++++ Material for this exercise
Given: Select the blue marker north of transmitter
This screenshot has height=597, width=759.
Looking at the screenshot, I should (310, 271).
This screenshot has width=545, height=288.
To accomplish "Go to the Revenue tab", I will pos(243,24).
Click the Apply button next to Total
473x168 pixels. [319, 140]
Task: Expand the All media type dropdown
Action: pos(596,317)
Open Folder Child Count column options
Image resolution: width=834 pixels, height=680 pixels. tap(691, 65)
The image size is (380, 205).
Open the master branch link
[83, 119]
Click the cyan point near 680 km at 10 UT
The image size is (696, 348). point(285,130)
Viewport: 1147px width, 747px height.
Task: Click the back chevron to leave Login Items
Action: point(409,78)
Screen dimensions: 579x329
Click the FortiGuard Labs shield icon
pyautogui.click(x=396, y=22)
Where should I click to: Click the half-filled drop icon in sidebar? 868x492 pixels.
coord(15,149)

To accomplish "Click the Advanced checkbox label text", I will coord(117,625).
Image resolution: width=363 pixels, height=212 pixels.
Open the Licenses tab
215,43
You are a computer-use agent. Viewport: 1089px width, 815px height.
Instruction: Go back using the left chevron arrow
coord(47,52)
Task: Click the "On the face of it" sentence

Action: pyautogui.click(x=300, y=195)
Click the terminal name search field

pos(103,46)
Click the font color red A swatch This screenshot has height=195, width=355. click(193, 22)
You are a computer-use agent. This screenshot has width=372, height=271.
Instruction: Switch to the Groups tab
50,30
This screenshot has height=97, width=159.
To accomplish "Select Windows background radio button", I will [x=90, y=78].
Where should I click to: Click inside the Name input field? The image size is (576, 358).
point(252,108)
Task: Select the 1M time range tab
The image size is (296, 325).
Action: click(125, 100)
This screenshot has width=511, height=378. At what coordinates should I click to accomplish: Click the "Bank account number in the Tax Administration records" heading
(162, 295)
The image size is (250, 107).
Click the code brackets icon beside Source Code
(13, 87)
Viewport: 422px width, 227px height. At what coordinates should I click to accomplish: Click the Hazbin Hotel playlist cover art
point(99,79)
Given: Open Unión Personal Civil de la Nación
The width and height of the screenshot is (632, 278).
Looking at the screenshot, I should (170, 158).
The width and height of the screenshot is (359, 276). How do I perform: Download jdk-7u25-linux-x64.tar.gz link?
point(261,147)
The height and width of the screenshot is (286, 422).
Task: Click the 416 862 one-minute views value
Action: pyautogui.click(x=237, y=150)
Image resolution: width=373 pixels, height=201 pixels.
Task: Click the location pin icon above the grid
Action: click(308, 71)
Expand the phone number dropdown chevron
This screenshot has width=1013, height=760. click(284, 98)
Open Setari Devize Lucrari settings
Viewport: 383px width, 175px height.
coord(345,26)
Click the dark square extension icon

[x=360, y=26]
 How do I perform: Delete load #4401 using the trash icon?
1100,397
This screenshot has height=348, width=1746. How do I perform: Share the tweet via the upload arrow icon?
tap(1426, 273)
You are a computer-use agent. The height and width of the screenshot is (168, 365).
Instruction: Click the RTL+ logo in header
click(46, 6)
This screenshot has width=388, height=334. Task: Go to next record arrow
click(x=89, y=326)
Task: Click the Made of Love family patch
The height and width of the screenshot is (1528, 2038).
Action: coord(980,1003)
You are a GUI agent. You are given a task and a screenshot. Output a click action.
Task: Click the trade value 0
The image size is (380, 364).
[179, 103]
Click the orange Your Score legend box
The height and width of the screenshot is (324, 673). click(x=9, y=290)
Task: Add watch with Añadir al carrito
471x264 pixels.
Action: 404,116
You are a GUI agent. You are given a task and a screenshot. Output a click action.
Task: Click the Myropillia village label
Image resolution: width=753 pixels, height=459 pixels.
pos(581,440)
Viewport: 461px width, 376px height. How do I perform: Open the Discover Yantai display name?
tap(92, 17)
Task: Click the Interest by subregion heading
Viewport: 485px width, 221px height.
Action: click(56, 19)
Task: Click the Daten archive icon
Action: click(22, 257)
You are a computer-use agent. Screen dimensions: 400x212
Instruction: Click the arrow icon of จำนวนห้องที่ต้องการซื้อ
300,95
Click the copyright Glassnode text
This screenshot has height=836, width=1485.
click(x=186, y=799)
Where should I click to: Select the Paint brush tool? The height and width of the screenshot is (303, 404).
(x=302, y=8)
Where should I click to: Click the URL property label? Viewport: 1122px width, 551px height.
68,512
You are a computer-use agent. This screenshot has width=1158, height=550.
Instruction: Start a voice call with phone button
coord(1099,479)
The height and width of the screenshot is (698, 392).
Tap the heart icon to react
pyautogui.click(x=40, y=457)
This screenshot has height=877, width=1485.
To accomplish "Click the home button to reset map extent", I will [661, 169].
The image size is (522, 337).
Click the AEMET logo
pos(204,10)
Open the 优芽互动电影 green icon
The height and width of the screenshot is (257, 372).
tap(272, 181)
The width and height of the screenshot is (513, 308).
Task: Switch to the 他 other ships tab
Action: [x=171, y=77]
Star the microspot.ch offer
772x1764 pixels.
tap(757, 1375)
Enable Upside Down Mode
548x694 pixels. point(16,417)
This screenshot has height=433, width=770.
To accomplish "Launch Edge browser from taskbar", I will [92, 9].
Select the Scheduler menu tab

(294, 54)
++++++++
• **Work required**: List every line above that holds the word "computer".

• **Response to the exercise**:
You are a computer-use agent. Viewport: 1089px width, 815px height.
You are a computer-use agent. This screenshot has width=372, height=271.
You are a computer-use agent. The height and width of the screenshot is (168, 365).
You are a computer-use agent. Screen dimensions: 400x212
You are a computer-use agent. This screenshot has width=1158, height=550.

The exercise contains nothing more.